(RAW DATA)
-*-

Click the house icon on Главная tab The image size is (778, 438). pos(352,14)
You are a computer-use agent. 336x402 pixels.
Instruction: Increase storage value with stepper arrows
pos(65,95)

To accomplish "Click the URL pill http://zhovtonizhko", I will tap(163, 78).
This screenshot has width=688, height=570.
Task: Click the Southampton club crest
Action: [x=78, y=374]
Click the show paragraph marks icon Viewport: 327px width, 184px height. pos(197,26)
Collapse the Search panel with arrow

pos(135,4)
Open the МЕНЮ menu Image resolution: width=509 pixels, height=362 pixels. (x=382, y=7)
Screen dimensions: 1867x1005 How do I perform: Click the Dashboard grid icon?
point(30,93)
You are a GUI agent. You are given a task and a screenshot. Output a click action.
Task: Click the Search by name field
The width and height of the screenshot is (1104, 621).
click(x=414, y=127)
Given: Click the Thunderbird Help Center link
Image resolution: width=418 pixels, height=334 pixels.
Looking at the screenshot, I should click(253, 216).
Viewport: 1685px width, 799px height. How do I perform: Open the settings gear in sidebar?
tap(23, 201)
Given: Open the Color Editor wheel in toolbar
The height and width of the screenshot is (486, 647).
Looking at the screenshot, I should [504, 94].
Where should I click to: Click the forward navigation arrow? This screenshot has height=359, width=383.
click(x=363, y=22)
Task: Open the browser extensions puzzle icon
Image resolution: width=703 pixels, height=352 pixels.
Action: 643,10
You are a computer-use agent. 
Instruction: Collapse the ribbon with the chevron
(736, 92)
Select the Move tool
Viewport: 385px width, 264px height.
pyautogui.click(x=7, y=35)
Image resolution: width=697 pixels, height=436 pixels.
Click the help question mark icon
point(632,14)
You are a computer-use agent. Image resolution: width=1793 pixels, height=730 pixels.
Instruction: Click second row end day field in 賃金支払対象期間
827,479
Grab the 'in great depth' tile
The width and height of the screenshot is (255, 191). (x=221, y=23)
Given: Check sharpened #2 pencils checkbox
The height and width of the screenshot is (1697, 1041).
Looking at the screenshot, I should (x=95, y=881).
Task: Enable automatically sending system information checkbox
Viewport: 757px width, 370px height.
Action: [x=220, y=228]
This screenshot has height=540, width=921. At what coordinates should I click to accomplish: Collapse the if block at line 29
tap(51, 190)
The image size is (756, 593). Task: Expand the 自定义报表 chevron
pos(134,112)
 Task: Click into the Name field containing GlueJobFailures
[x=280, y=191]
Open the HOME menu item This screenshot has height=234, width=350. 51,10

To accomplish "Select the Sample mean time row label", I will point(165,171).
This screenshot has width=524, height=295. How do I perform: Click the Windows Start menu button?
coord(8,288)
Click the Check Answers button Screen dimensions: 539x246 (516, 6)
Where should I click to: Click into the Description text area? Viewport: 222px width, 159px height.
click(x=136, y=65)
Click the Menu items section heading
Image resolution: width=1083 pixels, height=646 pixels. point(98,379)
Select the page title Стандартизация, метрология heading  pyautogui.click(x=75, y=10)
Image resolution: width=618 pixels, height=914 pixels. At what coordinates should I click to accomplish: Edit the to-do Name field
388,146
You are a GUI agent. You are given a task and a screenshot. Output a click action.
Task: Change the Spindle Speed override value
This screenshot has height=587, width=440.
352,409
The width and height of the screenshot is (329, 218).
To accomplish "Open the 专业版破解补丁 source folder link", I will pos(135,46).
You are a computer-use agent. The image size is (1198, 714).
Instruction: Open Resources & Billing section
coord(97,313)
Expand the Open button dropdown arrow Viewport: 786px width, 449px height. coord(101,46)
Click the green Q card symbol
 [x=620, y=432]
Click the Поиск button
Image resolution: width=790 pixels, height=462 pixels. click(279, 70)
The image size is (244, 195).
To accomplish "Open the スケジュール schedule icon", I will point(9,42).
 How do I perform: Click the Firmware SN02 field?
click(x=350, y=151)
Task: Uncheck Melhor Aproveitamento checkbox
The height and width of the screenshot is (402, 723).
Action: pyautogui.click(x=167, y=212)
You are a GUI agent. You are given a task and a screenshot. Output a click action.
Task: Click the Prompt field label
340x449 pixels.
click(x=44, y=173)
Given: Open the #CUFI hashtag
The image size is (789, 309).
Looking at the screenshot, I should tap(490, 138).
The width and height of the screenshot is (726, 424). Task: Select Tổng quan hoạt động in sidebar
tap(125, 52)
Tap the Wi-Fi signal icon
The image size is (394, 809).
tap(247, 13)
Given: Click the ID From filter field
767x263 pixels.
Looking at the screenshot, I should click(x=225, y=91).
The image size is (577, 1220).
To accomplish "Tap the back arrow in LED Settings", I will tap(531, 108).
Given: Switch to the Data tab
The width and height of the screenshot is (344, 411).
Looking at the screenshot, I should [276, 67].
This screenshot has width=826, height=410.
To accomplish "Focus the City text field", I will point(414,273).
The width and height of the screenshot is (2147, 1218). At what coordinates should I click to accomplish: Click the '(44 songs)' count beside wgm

-*-

(WORK TO COMPLETE) Write an exact transcription of every entry above.

(SOLUTION FOR THIS TASK)
Click the house icon on Главная tab The image size is (778, 438). pos(352,14)
You are a computer-use agent. 336x402 pixels.
Instruction: Increase storage value with stepper arrows
pos(65,95)

To accomplish "Click the URL pill http://zhovtonizhko", I will tap(163, 78).
This screenshot has width=688, height=570.
Task: Click the Southampton club crest
Action: [x=78, y=374]
Click the show paragraph marks icon Viewport: 327px width, 184px height. pos(197,26)
Collapse the Search panel with arrow

pos(135,4)
Open the МЕНЮ menu Image resolution: width=509 pixels, height=362 pixels. (x=382, y=7)
Screen dimensions: 1867x1005 How do I perform: Click the Dashboard grid icon?
point(30,93)
You are a GUI agent. You are given a task and a screenshot. Output a click action.
Task: Click the Search by name field
The width and height of the screenshot is (1104, 621).
click(x=414, y=127)
Given: Click the Thunderbird Help Center link
Image resolution: width=418 pixels, height=334 pixels.
Looking at the screenshot, I should click(253, 216).
Viewport: 1685px width, 799px height. How do I perform: Open the settings gear in sidebar?
tap(23, 201)
Given: Open the Color Editor wheel in toolbar
The height and width of the screenshot is (486, 647).
Looking at the screenshot, I should [504, 94].
Where should I click to: Click the forward navigation arrow? This screenshot has height=359, width=383.
click(x=363, y=22)
Task: Open the browser extensions puzzle icon
Image resolution: width=703 pixels, height=352 pixels.
Action: 643,10
You are a computer-use agent. 
Instruction: Collapse the ribbon with the chevron
(736, 92)
Select the Move tool
Viewport: 385px width, 264px height.
pyautogui.click(x=7, y=35)
Image resolution: width=697 pixels, height=436 pixels.
Click the help question mark icon
point(632,14)
You are a computer-use agent. Image resolution: width=1793 pixels, height=730 pixels.
Instruction: Click second row end day field in 賃金支払対象期間
827,479
Grab the 'in great depth' tile
The width and height of the screenshot is (255, 191). (x=221, y=23)
Given: Check sharpened #2 pencils checkbox
The height and width of the screenshot is (1697, 1041).
Looking at the screenshot, I should (x=95, y=881).
Task: Enable automatically sending system information checkbox
Viewport: 757px width, 370px height.
Action: [x=220, y=228]
This screenshot has height=540, width=921. At what coordinates should I click to accomplish: Collapse the if block at line 29
tap(51, 190)
The image size is (756, 593). Task: Expand the 自定义报表 chevron
pos(134,112)
 Task: Click into the Name field containing GlueJobFailures
[x=280, y=191]
Open the HOME menu item This screenshot has height=234, width=350. 51,10

To accomplish "Select the Sample mean time row label", I will point(165,171).
This screenshot has width=524, height=295. How do I perform: Click the Windows Start menu button?
coord(8,288)
Click the Check Answers button Screen dimensions: 539x246 (516, 6)
Where should I click to: Click into the Description text area? Viewport: 222px width, 159px height.
click(x=136, y=65)
Click the Menu items section heading
Image resolution: width=1083 pixels, height=646 pixels. point(98,379)
Select the page title Стандартизация, метрология heading  pyautogui.click(x=75, y=10)
Image resolution: width=618 pixels, height=914 pixels. At what coordinates should I click to accomplish: Edit the to-do Name field
388,146
You are a GUI agent. You are given a task and a screenshot. Output a click action.
Task: Change the Spindle Speed override value
This screenshot has height=587, width=440.
352,409
The width and height of the screenshot is (329, 218).
To accomplish "Open the 专业版破解补丁 source folder link", I will pos(135,46).
You are a computer-use agent. The image size is (1198, 714).
Instruction: Open Resources & Billing section
coord(97,313)
Expand the Open button dropdown arrow Viewport: 786px width, 449px height. coord(101,46)
Click the green Q card symbol
 [x=620, y=432]
Click the Поиск button
Image resolution: width=790 pixels, height=462 pixels. click(279, 70)
The image size is (244, 195).
To accomplish "Open the スケジュール schedule icon", I will point(9,42).
 How do I perform: Click the Firmware SN02 field?
click(x=350, y=151)
Task: Uncheck Melhor Aproveitamento checkbox
The height and width of the screenshot is (402, 723).
Action: pyautogui.click(x=167, y=212)
You are a GUI agent. You are given a task and a screenshot. Output a click action.
Task: Click the Prompt field label
340x449 pixels.
click(x=44, y=173)
Given: Open the #CUFI hashtag
The image size is (789, 309).
Looking at the screenshot, I should tap(490, 138).
The width and height of the screenshot is (726, 424). Task: Select Tổng quan hoạt động in sidebar
tap(125, 52)
Tap the Wi-Fi signal icon
The image size is (394, 809).
tap(247, 13)
Given: Click the ID From filter field
767x263 pixels.
Looking at the screenshot, I should click(x=225, y=91).
The image size is (577, 1220).
To accomplish "Tap the back arrow in LED Settings", I will tap(531, 108).
Given: Switch to the Data tab
The width and height of the screenshot is (344, 411).
Looking at the screenshot, I should [276, 67].
This screenshot has width=826, height=410.
To accomplish "Focus the City text field", I will point(414,273).
The width and height of the screenshot is (2147, 1218). At what coordinates should I click to accomplish: Click the '(44 songs)' count beside wgm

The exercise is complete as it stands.